Accueillis comme des enfants prodiges par le gouverneur de la région, ils ont été servis chacun à sa convenance et logés dans un hôtel de la place. Le 17 juillet au matin, ils ont été reçus par le gouverneur et son état major. Jules Marcelin Ndjaga dit les avoir reçus pour des souhaits de bon retour chez eux au Cameroun, et que le sommet de l’Etat était au courant de leur situation. Ayant compris les circonstances de leur arrestation et détention, le patron de la région du Sud leur a demandé de prendre connaissance que leur pays le Cameroun était un beau pays, et les a conviés à se « battre » sur place. Parmi les 24 Camerounais, on a décelé 02 cas d’infection pulmonaire déclarée. Ceux-ci, apprend-on, poursuivront les soins localement. Les dispositions ont été prises pour que chacun d’eux puisse retrouver sa famille.

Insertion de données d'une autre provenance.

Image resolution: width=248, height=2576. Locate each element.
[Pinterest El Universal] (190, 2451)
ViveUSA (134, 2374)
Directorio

Rapatriement de la dépouille

Pour le cas du décédé, le gouverneur les a rassuré que la mission diplomatique camerounaise basée au Gabon suivait bien ce dossier, et que le corps de Tabela Roger se trouverait encore à la morgue d’Oyem, et qu’avec ce dénouement, les dispositions pour le rapatriement de la dépouille vont s’enclencher. Il faut noter qu’il y a deux ans, un refoulement massif des Camerounais a eu lieu du côté de Minkémé au Gabon, plusieurs autres cas de « brutalité » se sont encore produits entre temps. Le souhait pour ces libérés aujourd’hui est que le Cameroun et le Gabon puissent toujours vivre dans la paix et la sérénité, mots qui trouveront un sens réel qu’avec la volonté des chefs des deux Etats.